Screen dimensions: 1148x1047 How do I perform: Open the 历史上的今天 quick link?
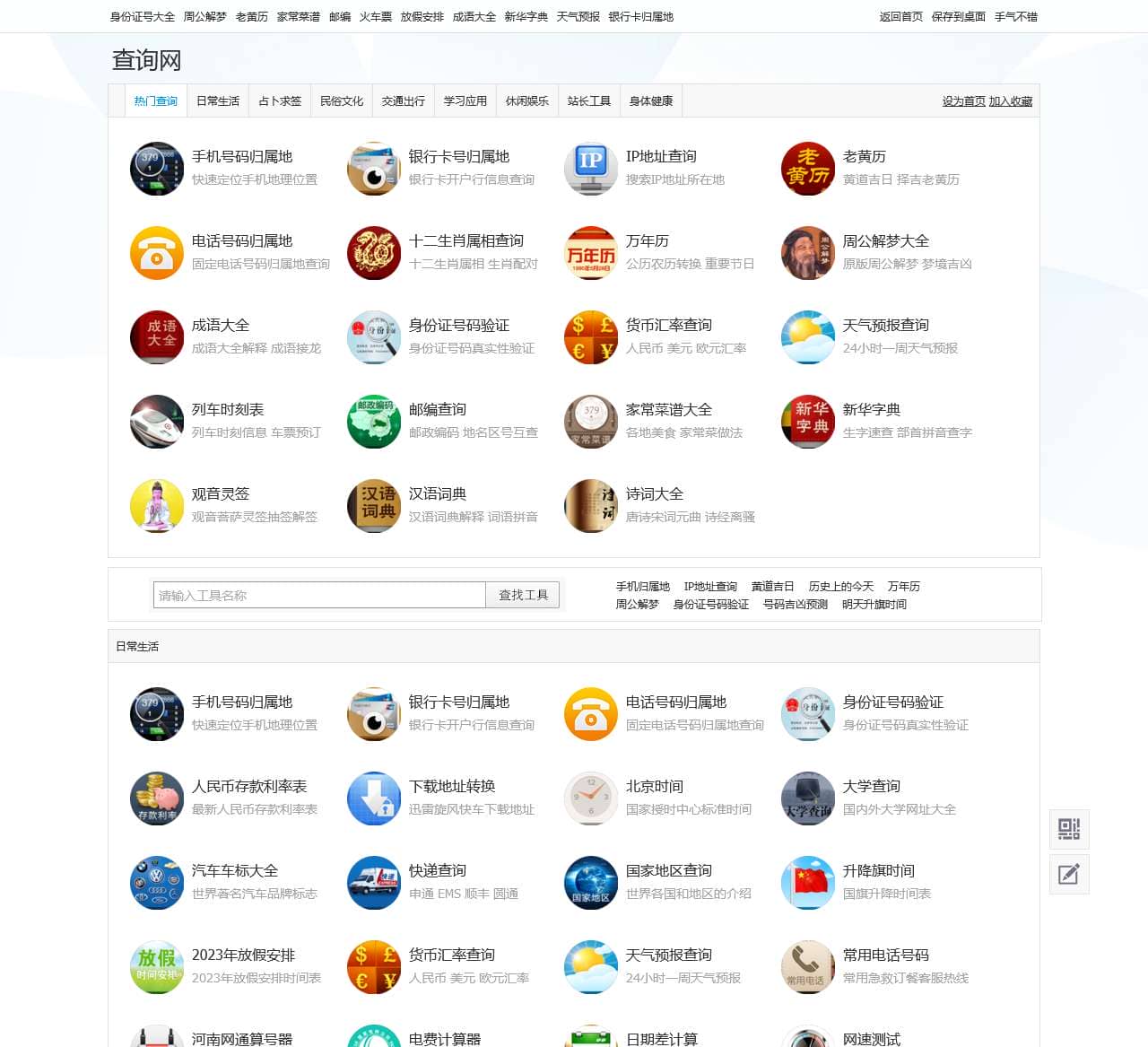click(840, 587)
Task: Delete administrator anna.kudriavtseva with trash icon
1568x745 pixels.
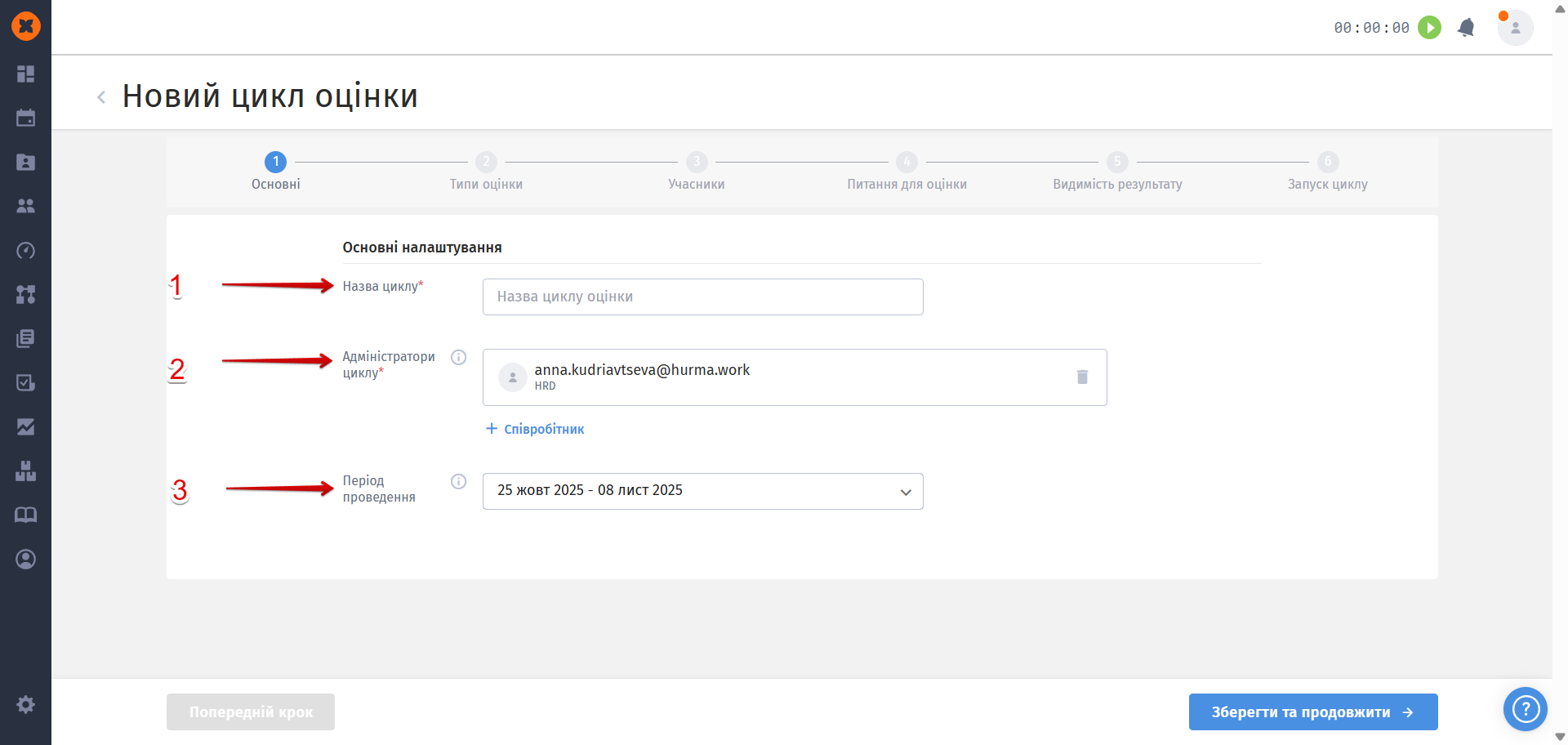Action: pyautogui.click(x=1082, y=377)
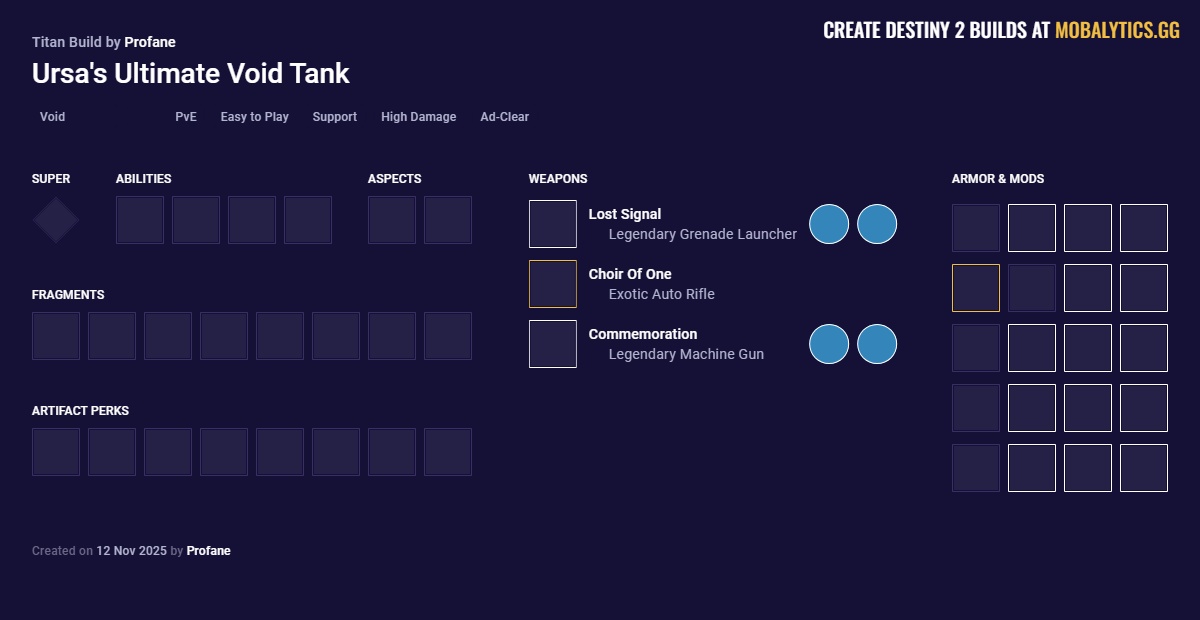The height and width of the screenshot is (620, 1200).
Task: Select the High Damage tag
Action: tap(418, 117)
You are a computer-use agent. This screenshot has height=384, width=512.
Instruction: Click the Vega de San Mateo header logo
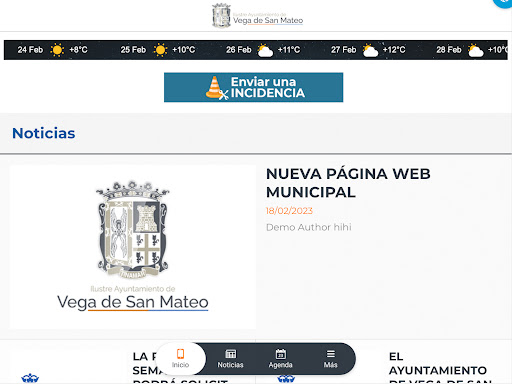[257, 16]
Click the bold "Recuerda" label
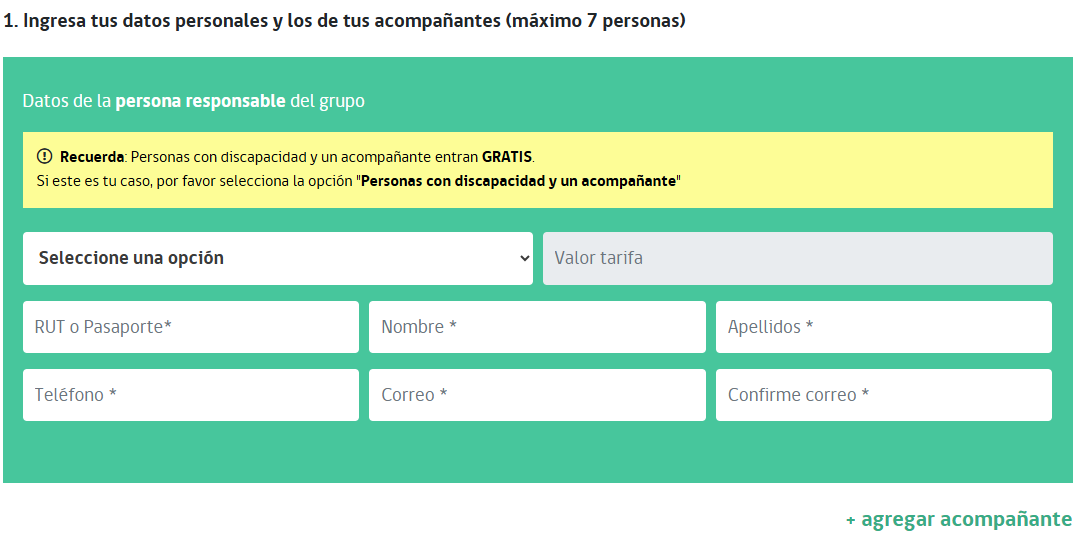 [x=92, y=157]
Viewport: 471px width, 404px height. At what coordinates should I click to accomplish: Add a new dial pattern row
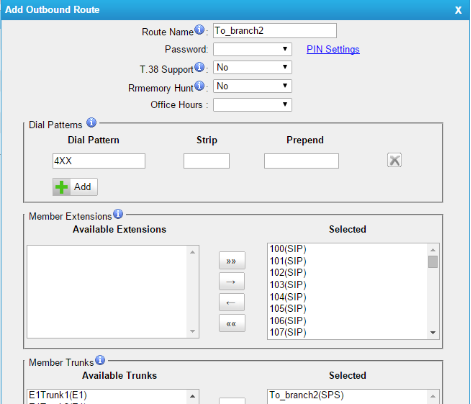click(x=75, y=187)
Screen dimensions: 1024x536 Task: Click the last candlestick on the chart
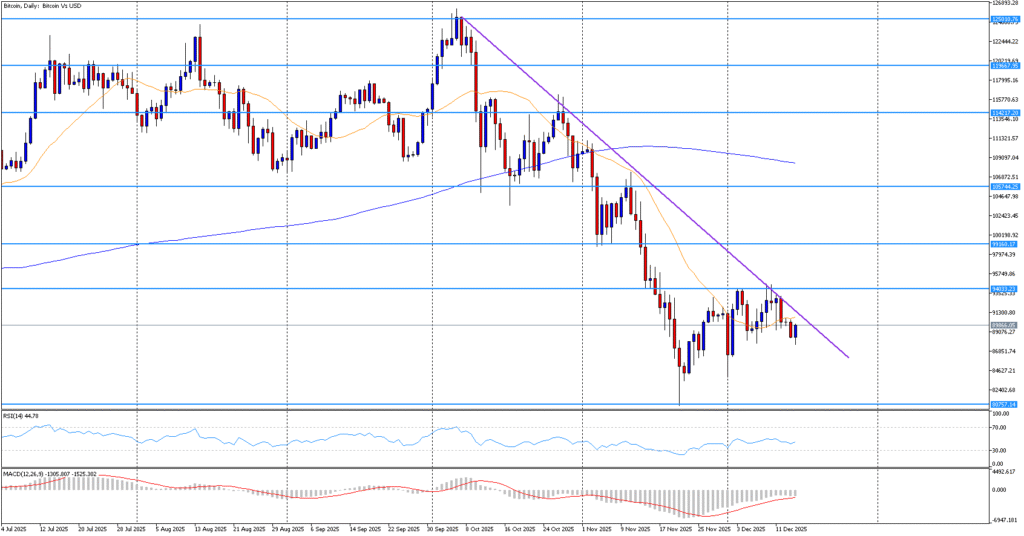[x=795, y=332]
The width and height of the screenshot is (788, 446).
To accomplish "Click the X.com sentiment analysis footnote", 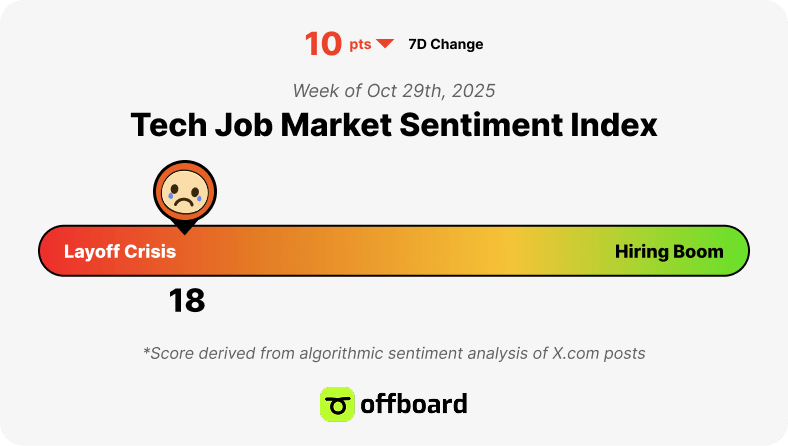I will click(394, 353).
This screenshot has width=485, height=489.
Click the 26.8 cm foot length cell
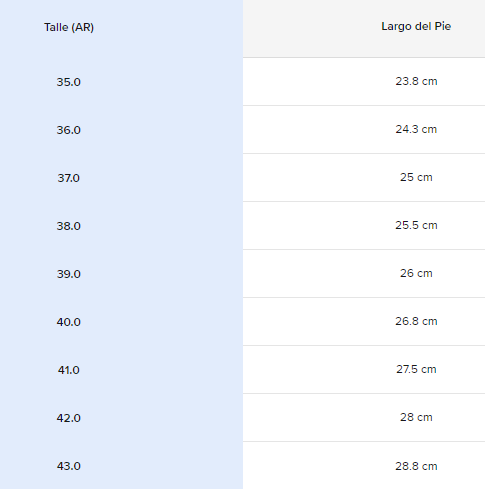[416, 321]
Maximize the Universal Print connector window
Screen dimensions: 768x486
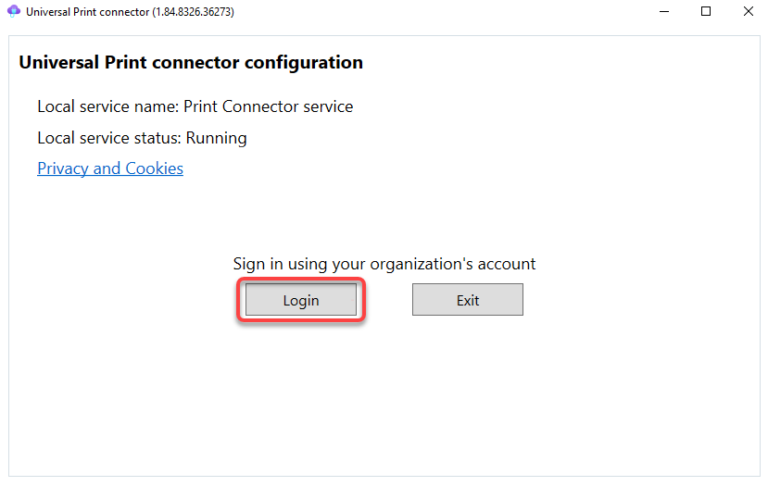click(x=706, y=11)
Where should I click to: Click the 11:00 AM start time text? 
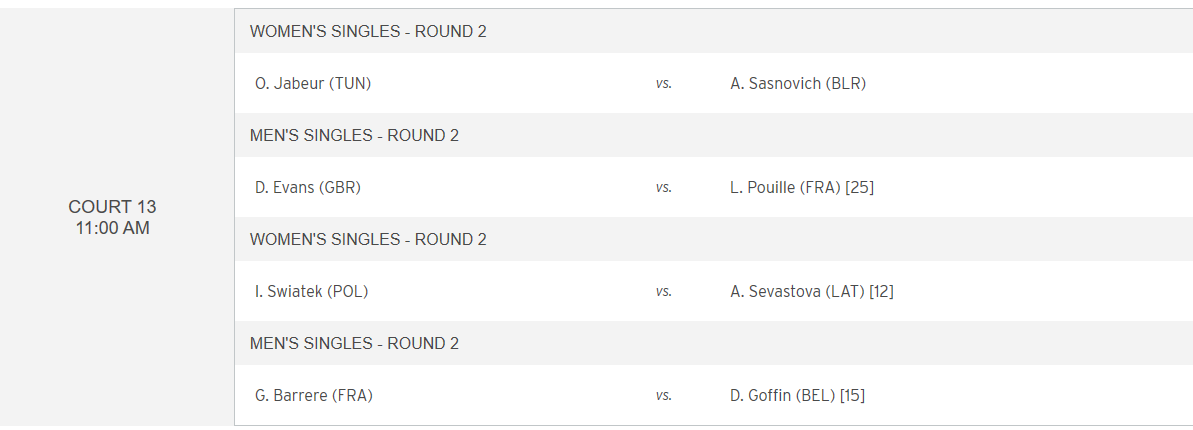pyautogui.click(x=112, y=228)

···

**What the task requires:** Once the line with "1568x745 pixels." is found above, print it and every line after it through the line with "The width and", exactly. Pictures stay out.

**Expected output:**
1568x745 pixels.
Action: pyautogui.click(x=1082, y=377)
The height and width of the screenshot is (620, 1200).
Task: Select the High Damage tag
Action: tap(418, 117)
You are a computer-use agent. This screenshot has height=384, width=512.
Instruction: Click the Vega de San Mateo header logo
[257, 16]
Click the bold "Recuerda" label
 [x=92, y=157]
Viewport: 471px width, 404px height. At what coordinates should I click to accomplish: Add a new dial pattern row
click(x=75, y=187)
Screen dimensions: 1024x536 Task: Click the last candlestick on the chart
[x=795, y=332]
The width and height of the screenshot is (788, 446).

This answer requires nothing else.